— Exercise 1 —
Translate into Spanish this sentence from the article on Ripple, AWS, and XRP Ledger log analysis: "This ledger is built on high-level C++ libraries, a logical choice for achieving high throughput and performance."
— Exercise 2 —
Pick up the article on Ripple, AWS, and XRP Ledger log analysis after its final paragraph and continue writing it.

— Text for analysis —
C++ libraries become bottlenecks: Ripple and AWS leverage Bedrock to optimize XRP Ledger

XRP Ledger is facing a major technical challenge—massive logs generated from C++ libraries make analysis and troubleshooting take days. To address this, Ripple and Amazon Web Services have partnered to explore how Amazon Bedrock, a powerful AI platform, can reduce review times from several days to just 2-3 minutes. This is a pioneering step in using AI to optimize layer-1 blockchain operations without altering the core consensus mechanism.

Challenges from Large C++ Libraries on XRPL

XRP Ledger operates as a decentralized network with over 900 nodes distributed across universities and businesses worldwide. This ledger is built on high-level C++ libraries, a logical choice for achieving high throughput and performance. However, this decision also results in each node generating about 30-50 GB of logs daily, totaling approximately 2-2.5 PB of log data across the network.

A bigger issue is the complexity of the C++ libraries. When failures or anomalies occur, engineers need C++ programming experts to trace each step in the protocol code, understand the context of each log line, and identify the root cause. This process, combined with the enormous volume of logs, can take 3-7 days, slowing response times to critical network issues.

— Supplied records —

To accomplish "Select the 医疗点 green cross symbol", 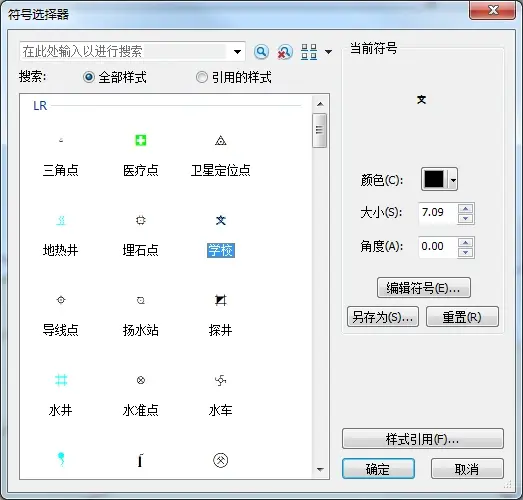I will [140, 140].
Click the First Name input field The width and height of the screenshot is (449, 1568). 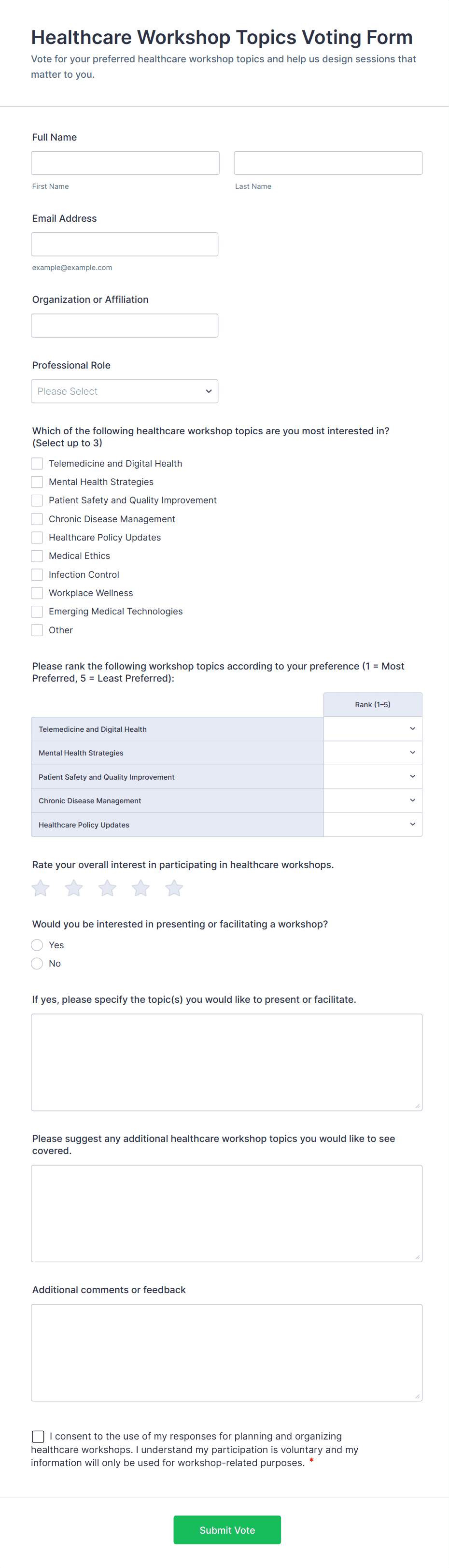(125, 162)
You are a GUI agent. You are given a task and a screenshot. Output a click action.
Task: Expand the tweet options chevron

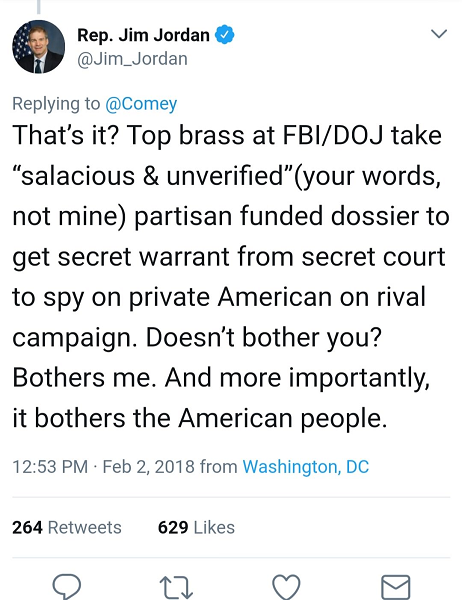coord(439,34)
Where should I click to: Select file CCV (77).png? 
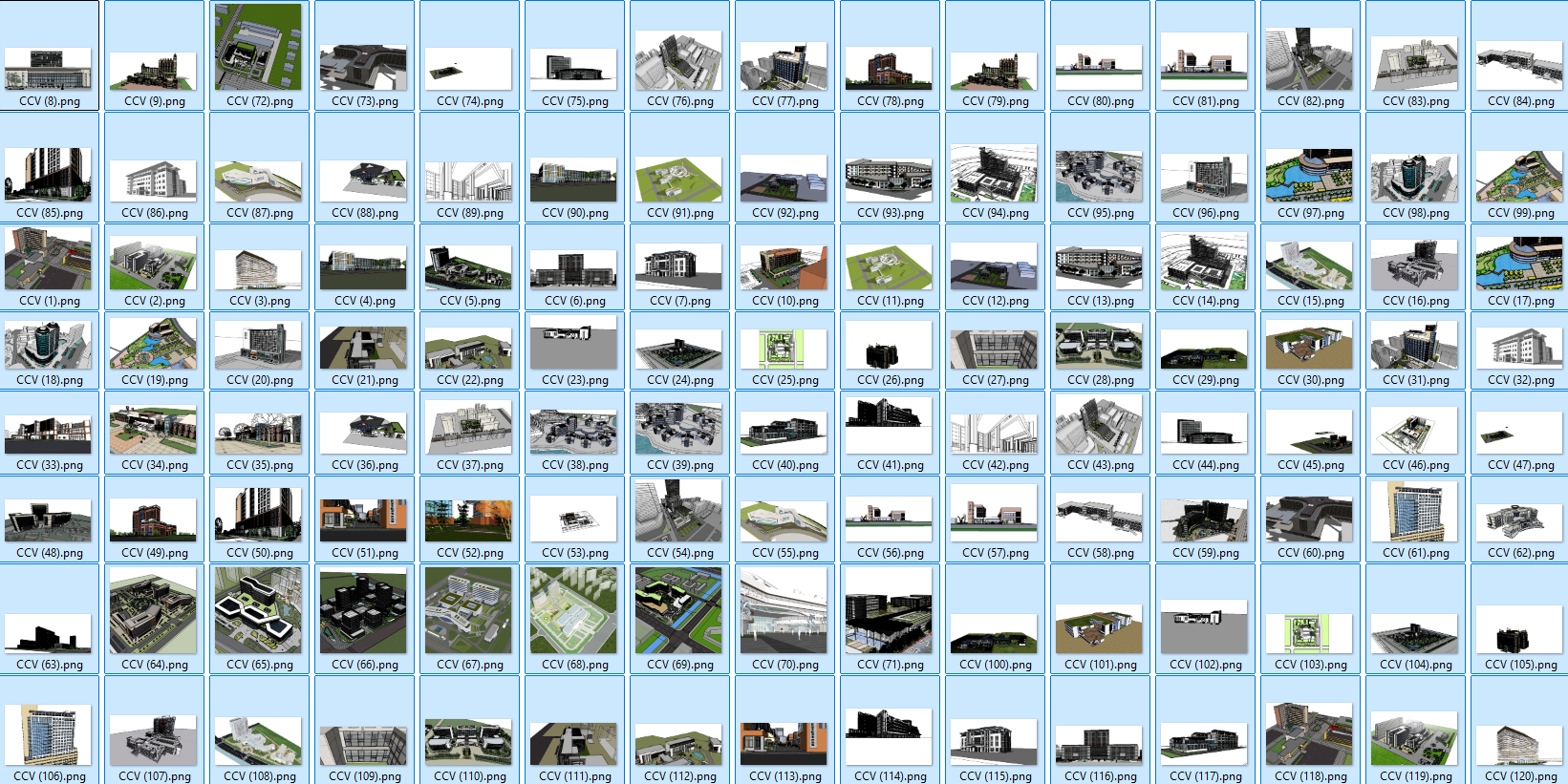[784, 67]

* * *

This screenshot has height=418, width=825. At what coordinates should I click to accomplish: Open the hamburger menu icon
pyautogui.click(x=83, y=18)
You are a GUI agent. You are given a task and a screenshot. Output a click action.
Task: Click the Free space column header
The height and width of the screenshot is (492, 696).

...

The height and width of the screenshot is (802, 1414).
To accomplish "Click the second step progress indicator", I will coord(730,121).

— Output 1 —
Este libro mayor se basa en bibliotecas de C++ de alto nivel, una elección lógica para lograr un alto volumen de procesamiento y un buen desempeño.

— Output 2 —
Amazon Bedrock: AI Solution for Automated Log Analysis

To overcome this, Ripple collaborated with AWS architect Vijay Rajagopal and his team to explore Amazon Bedrock’s potential. Bedrock acts as a transformation layer—converting raw, opaque logs into searchable, analyzable signals. Instead of requiring a C++ expert to manually analyze each log line, engineers can query Bedrock’s AI models directly to understand XRPL’s behavior.

Internal assessments indicate this approach can cut troubleshooting time from days to just 2-3 minutes. This significant acceleration enables faster responses to potential issues before they impact the network broadly.

AWS Data Pipeline Architecture for Large-Scale XRPL Data Processing

The proposed technical process is divided into two main streams, both orchestrated by AWS services. The first begins when validator node logs are transferred into Amazon S3 via automated tools using GitHub and AWS Systems Manager.

Once logs are uploaded, an event trigger activates AWS Lambda to determine segmentation boundaries for each large log file. The pipeline then pushes segment metadata into Amazon SQS for parallel processing, ensuring optimal speed. A second Lambda function extracts relevant byte ranges from S3, splits log lines, and sends all metadata to CloudWatch for indexing.

This architecture relies on an event-driven model, using EventBridge to coordinate large-scale tasks. This method allows efficient processing of terabytes of log data without manual intervention.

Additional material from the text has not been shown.